Due to the thickness of specimens observed with the dissecting microscope, light will not transmit through the specimen. Therefore, dissecting microscopes project light onto the specimen from above. You don't shine a light through it, you shine a light on it.
The dissecting microscope is a binocular scope. Each of the two oculars views the specimen at a different angle, providing a three-dimensional image with a large depth of field. Compound microscopes, in comparison, provide only a two-dimensional image. Advantages of a dissecting microscope are often offset by lower magnification and resolution than a compound microscope.
Examine the dissecting microscopes on display in the laboratory and review the various parts of the dissecting microscope in Figure 3.
Figure 3: The dissecting light microscope.
Eyepiece (ocular lens)
The eyepiece, or ocular lens, is a cylinder containing two or more lenses; its function is to bring the image into focus for the eye. The eyepiece is inserted into the top end of the body tube. Eyepieces are interchangeable and many different eyepieces can be inserted with different degrees of magnification. Typical magnification values for eyepieces include 2×, 50× and 10×. In some high performance microscopes, the optical configuration of the objective lens and eyepiece are matched to give the best possible optical performance. This occurs most commonly with apochromatic objectives.
Optical path in a typical microscope
The optical components of a modern microscope are very complex and for a microscope to work well, the whole optical path has to be very accurately set up and controlled. Despite this, the basic operating principles of a microscope are quite simple.
The objective lens is, at its simplest, a very high powered magnifying glass i.e. a lens with a very short focal length. This is brought very close to the specimen being examined so that the light from the specimen comes to a focus about 160 mm inside the microscope tube. This creates an enlarged image of the subject. This image is inverted and can be seen by removing the eyepiece and placing a piece of tracing paper over the end of the tube. By carefully focusing a brightly lit specimen, a highly enlarged image can be seen. It is this real image that is viewed by the eyepiece lens that provides further enlargement.

**STORED DATA:**
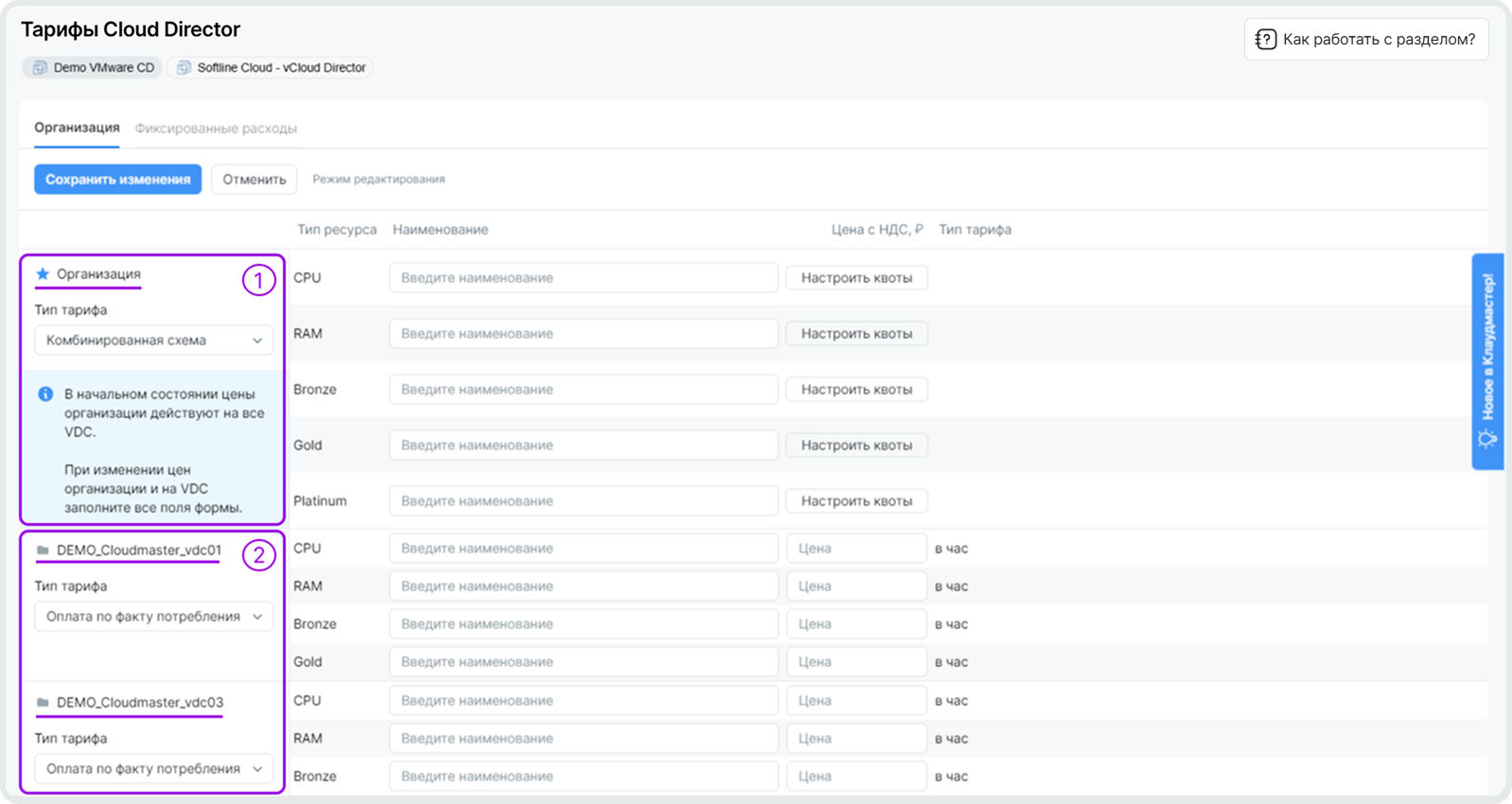Click the blue star icon next to Организация
Image resolution: width=1512 pixels, height=804 pixels.
tap(43, 274)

**WHAT YOU SHOULD DO:** Reproduce the microscope passage in full, word for word.

**TASK SOLUTION:**
Due to the thickness of specimens observed with the dissecting microscope, light will not transmit through the specimen. Therefore, dissecting microscopes project light onto the specimen from above. You don't shine a light through it, you shine a light on it.
The dissecting microscope is a binocular scope. Each of the two oculars views the specimen at a different angle, providing a three-dimensional image with a large depth of field. Compound microscopes, in comparison, provide only a two-dimensional image. Advantages of a dissecting microscope are often offset by lower magnification and resolution than a compound microscope.
Examine the dissecting microscopes on display in the laboratory and review the various parts of the dissecting microscope in Figure 3.
Figure 3: The dissecting light microscope.
Eyepiece (ocular lens)
The eyepiece, or ocular lens, is a cylinder containing two or more lenses; its function is to bring the image into focus for the eye. The eyepiece is inserted into the top end of the body tube. Eyepieces are interchangeable and many different eyepieces can be inserted with different degrees of magnification. Typical magnification values for eyepieces include 2×, 50× and 10×. In some high performance microscopes, the optical configuration of the objective lens and eyepiece are matched to give the best possible optical performance. This occurs most commonly with apochromatic objectives.
Optical path in a typical microscope
The optical components of a modern microscope are very complex and for a microscope to work well, the whole optical path has to be very accurately set up and controlled. Despite this, the basic operating principles of a microscope are quite simple.
The objective lens is, at its simplest, a very high powered magnifying glass i.e. a lens with a very short focal length. This is brought very close to the specimen being examined so that the light from the specimen comes to a focus about 160 mm inside the microscope tube. This creates an enlarged image of the subject. This image is inverted and can be seen by removing the eyepiece and placing a piece of tracing paper over the end of the tube. By carefully focusing a brightly lit specimen, a highly enlarged image can be seen. It is this real image that is viewed by the eyepiece lens that provides further enlargement.